Set task a: Reproduce, verbatim, the rows from the line containing "This screenshot has" through the final row, omitting the pictures.

Selected text:
I put a name in the prelude to make this common pattern terse. Prefer TryDynFuture<'static, Vec<Log>>.

For bonus points, you can do TryDynFuture<'a, Vec<Log>> to allow borrowing from self and other arguments in the future - eliminating both the existing pesky clones like the let eth = self.clone() on line 280, as well as the freshly introduced clones on 291 - 294. I verified that doing so compiles and removes all the clones from the method except for the Arc (which could also be removed if callees are also modified to take references)

The idiomatic thing to do is to return TryDynFuture<'_, Vec<Log>> and take all non-Copy types by reference when migrating to async-await. This is just a suggestion though because it means fixing the caller as well.

Oh nice I'll use TryDynFuture.

Did you manage to also fix the caller (logs_in_block_range) when trying that change? The resulting lifetime error is pretty nasty.

Instead of fixing it I cut it off with a todo()! just to test changes to the first function in isolation.

The way I've been fixing these is just to migrate the use of references up the stack until the compiler stops complaining. Sometimes this means all the way up to main. It's a bit of a pain, but each function migrated is progress so it'll get easier with time as it's fewer and fewer steps up the callstack before finding something that's been migrated already. Sometimes you luck out though and the compiler is just happy.

I fixed a lot of these in this PR - #1498
So if you get stuck on a lifetime error let's screen share.

While I am curious to know the solution to this particular lifetime puzzle, I wouldn't want to bubble up lifetimes through the calling functions, given the difficulty I already had trying to do it.

All these clones are cheap, and insignificant compared to a network call, so this would be more a discussion on code style. On that, 'static things have less of an annotational burden and most importantly are easier to work with, lifetimes would will generate more lifetime puzzles up the stack, which costs development time now and in the future.

Oops, my suggestion to use DynTryFuture may be misguided here (though it's not wrong).

Better would be to return some kind of impl Future. Box<dyn Future<..>> is a hack to get around the fact that GAT is required to return impl Future from traits. Since traits are not in play here, the Box is unnecessary and the quickest way to get the impl Future is just to use the async keyword.

I strongly disagree with the points for not using lifetimes.

Set task b: In the thread about returning futures, which PR number does one participant say fixed many of these lifetime issues?

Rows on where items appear
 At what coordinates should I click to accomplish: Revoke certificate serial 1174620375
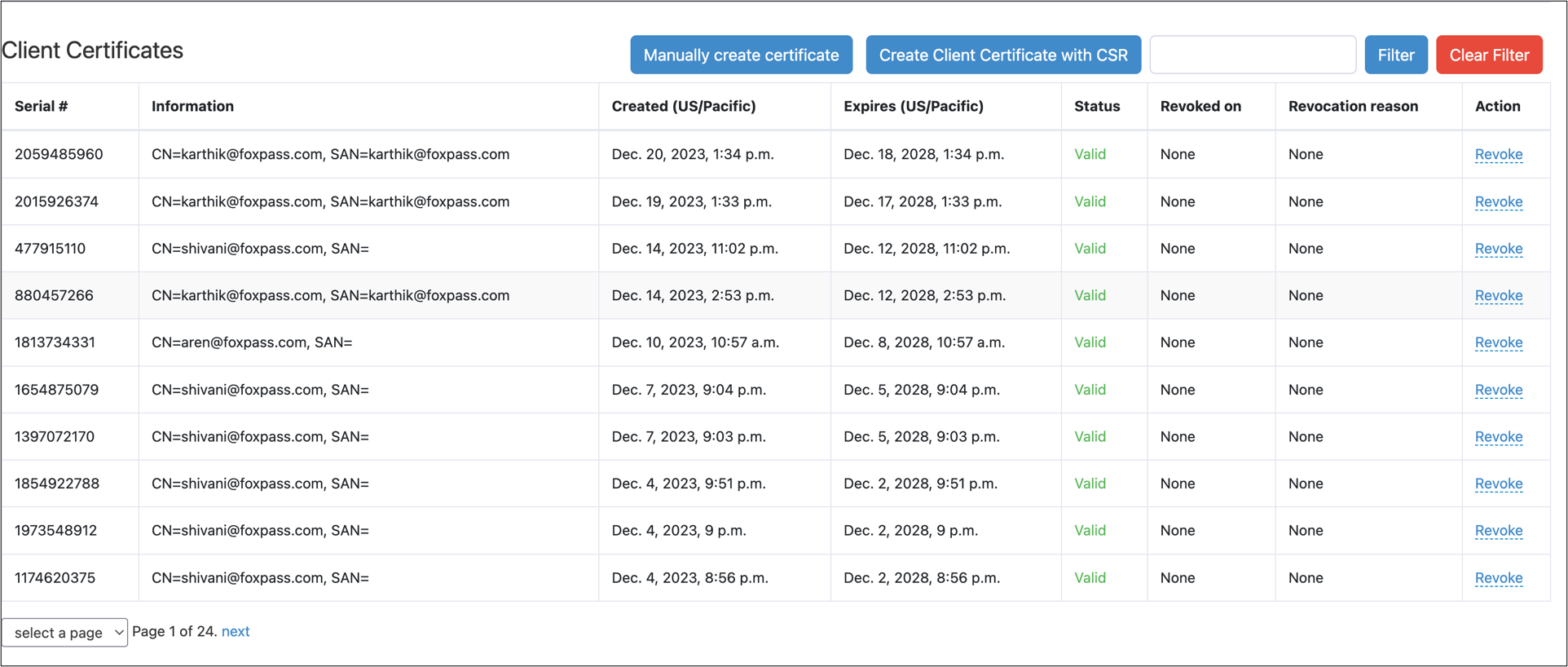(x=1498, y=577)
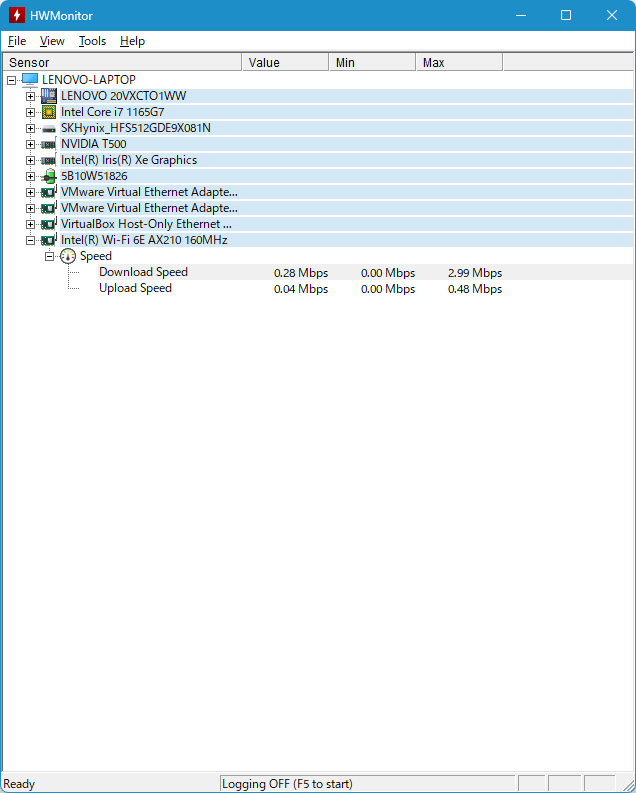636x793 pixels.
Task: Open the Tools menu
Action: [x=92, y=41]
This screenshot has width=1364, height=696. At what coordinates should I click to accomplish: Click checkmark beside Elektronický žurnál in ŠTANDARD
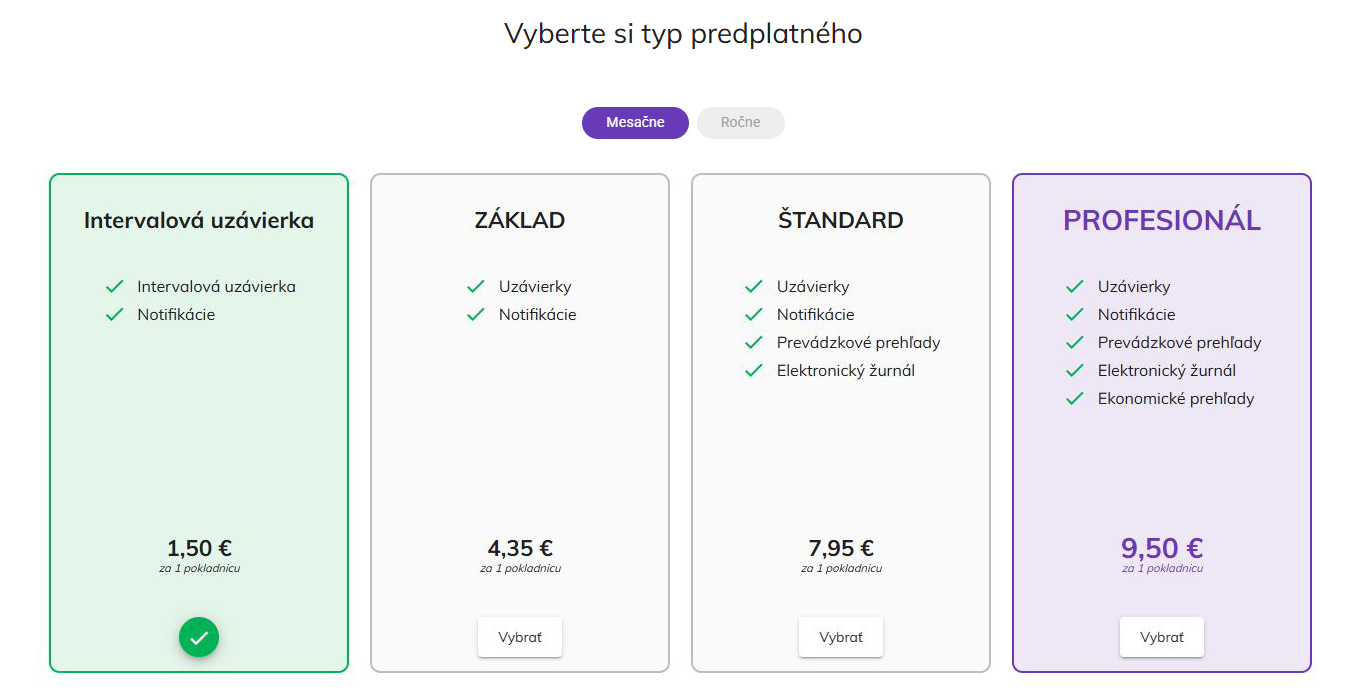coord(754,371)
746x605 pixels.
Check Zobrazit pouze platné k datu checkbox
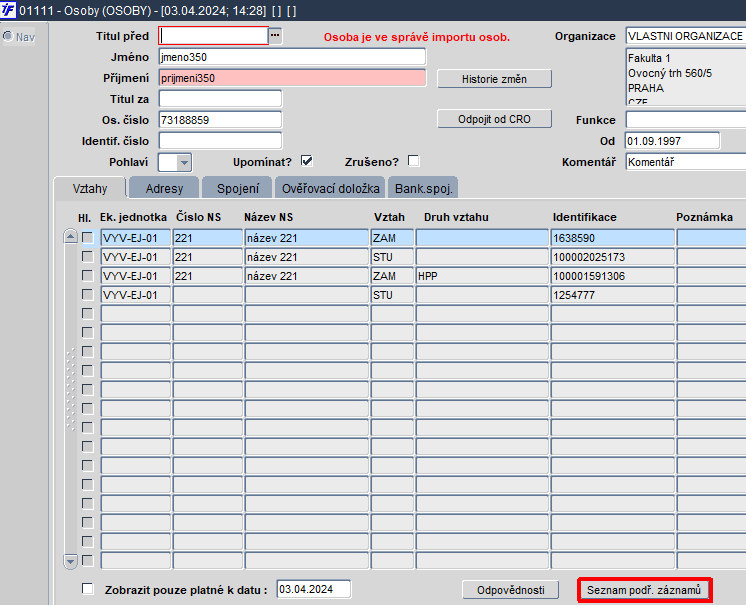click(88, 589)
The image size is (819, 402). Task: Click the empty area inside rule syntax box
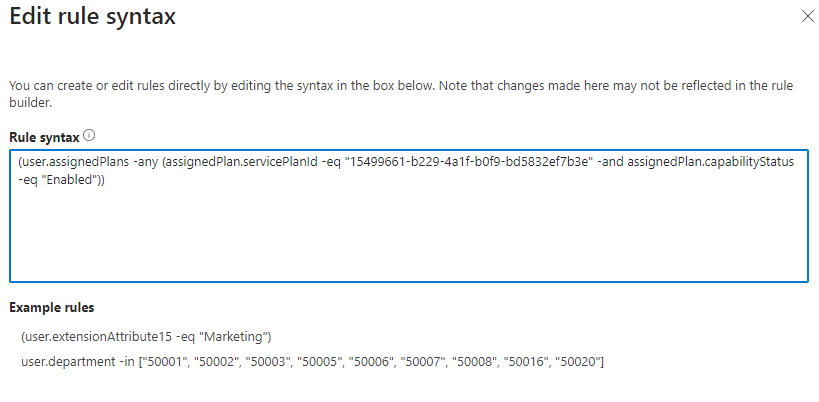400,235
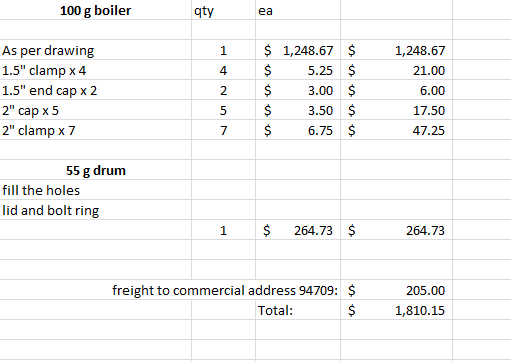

Task solution a:
This screenshot has width=1364, height=696. At what coordinates should I click to accomplish: Click checkmark beside Elektronický žurnál in ŠTANDARD
coord(754,371)
746x605 pixels.
Check Zobrazit pouze platné k datu checkbox
click(88, 589)
The image size is (819, 402). Task: Click the empty area inside rule syntax box
400,235

Task solution b: #1498